Everyone who trades on a European market is affected - banks, fund managers, exchanges, trading venues, high-frequency traders, brokers, pension funds, retail investors, and all the other intermediaries who sit between the buyer and the seller. Regulators are also targeting new market technology, such as -speed trading, where deals are executed in fractions of seconds.
Mifid II has the potential to radically shake up how equity, bond and derivatives markets work in many ways. Trying to derive winners and losers from this will be hard. It is both an opportunity and a threat.
Banks and exchanges fear losing market share to each other. Fund managers are faced with a step change in their responsibilities for their own trades and money. Transparency is one of the main focus areas of the new rules. Regulators will make trading more transparent on prices before trades happen, after they have taken place, and on how those prices compare with the rest of the market.
So let's say fund manager A wants to buy securities via broker B, who sends it to exchange C. Before Mfid II, the fund manager did not always get much visibility on why the broker chose exchange C and not another venue.

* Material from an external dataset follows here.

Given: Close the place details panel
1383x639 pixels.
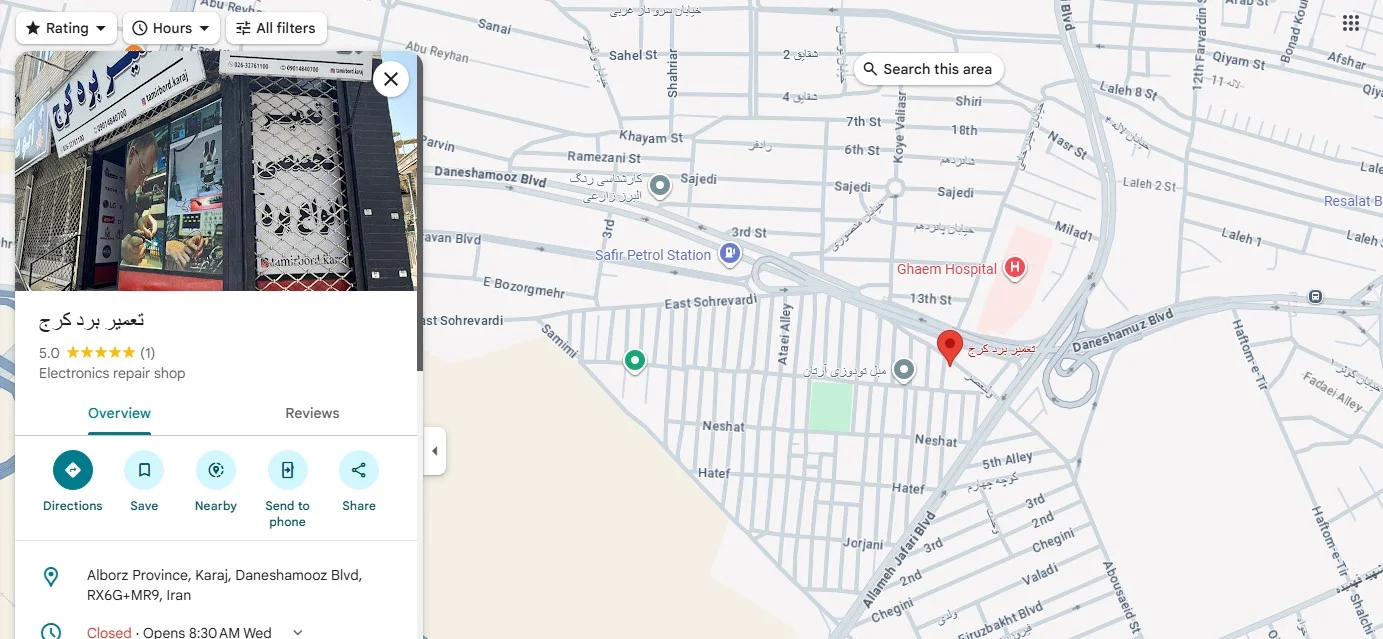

This lack of transparency raised regulators' suspicions that it benefited the broker and not the end investor.
After Mifid II, a much larger amount of data on price formation will have to be maintained and fed back to the fund manager and regulators to show how broker B got the best price for their customer. Another important change that Mifid II is bringing is related to unbundling, a process that has kicked off a fight between fund managers and banks over the worth, or not, of the piles of research the banks produce to value stocks.
Unbundling means that banks will have to separate the charges related to research from the charges related to securities dealing. Some bank analysts are looking very nervously at the new changes, fearing their jobs are about to go. Other analysts at smaller or independent companies see it as a chance to get paid fairly for the quality of their work.
And beyond the Herculean task of implementing Mifid II, there is also Brexit. The UK is set to leave the European Union in 2019. While the UK is hoping to maintain the Mifid II arrangements, negotiations will take time. And it's unclear what rules will ultimately apply to the financial industry.